何という豪華面子。何というダダ滑り感。
旬の人から過ぎた人まで一堂に会した動く集合写真。
「キャノンボール2」(1983年/ハル・ニーダム監督)
旬の人一番は何と言ってもスーザン・アントンでしょう。
カメリア・ダイアモンドのCMで人気爆発。歌えば「フォクシー」(1981)大ヒット!
残念ながらその後大成はしなかったので、本作は彼女を存分に拝める貴重な一編。
因みに彼女の後を継いでカメリア・ダイアモンドCMに起用されたのが、前作「キャノンボール」のヒロイン、ファラ・フォーセット・メジャースです。

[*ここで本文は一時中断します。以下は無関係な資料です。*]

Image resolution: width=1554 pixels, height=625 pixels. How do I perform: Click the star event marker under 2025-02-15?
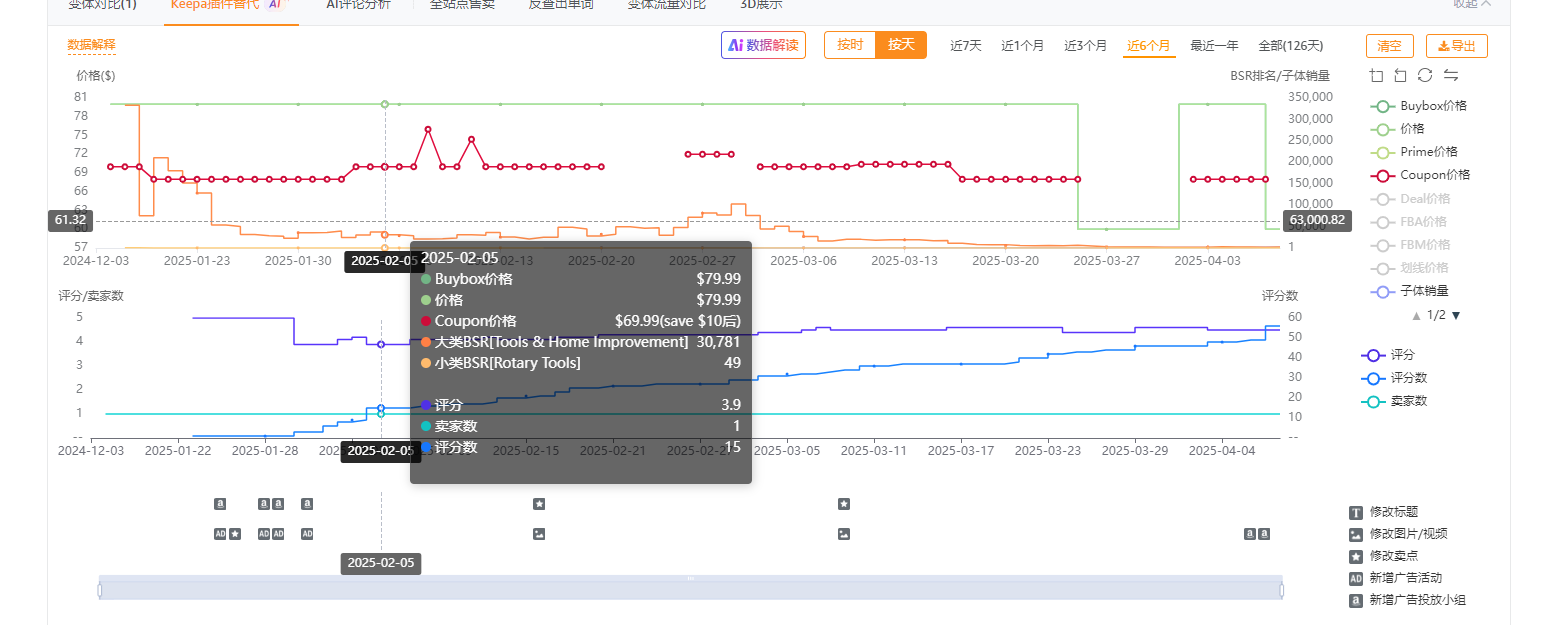(539, 504)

今回は、レースと平行して、カジノを仕切る親分(テリー・サヴァラス!)から借金している落ちぶれたマフィアと、そのマフィアから借金しているレース参加者(サミー・デイビス・Jr)がレースの賞金と主催者であるアラブの豪商を狙うという借金連鎖話が繰り広げられるのですが、これが滑る滑る。
ゴッドファーザーのパロディ・シーンにマイケル・V・ガッツォとエイヴ・ヴィコダ(テッシオだ!)という“本人”まで投入したのにまるで笑えません(驚きはしましたが)。
マフィアの中には「シャーキーズ・マシーン」でバート・レイノルズと因縁の間柄だったヘンリー・シルヴァがいるのにバートとは絡まず。勿体無ぇ!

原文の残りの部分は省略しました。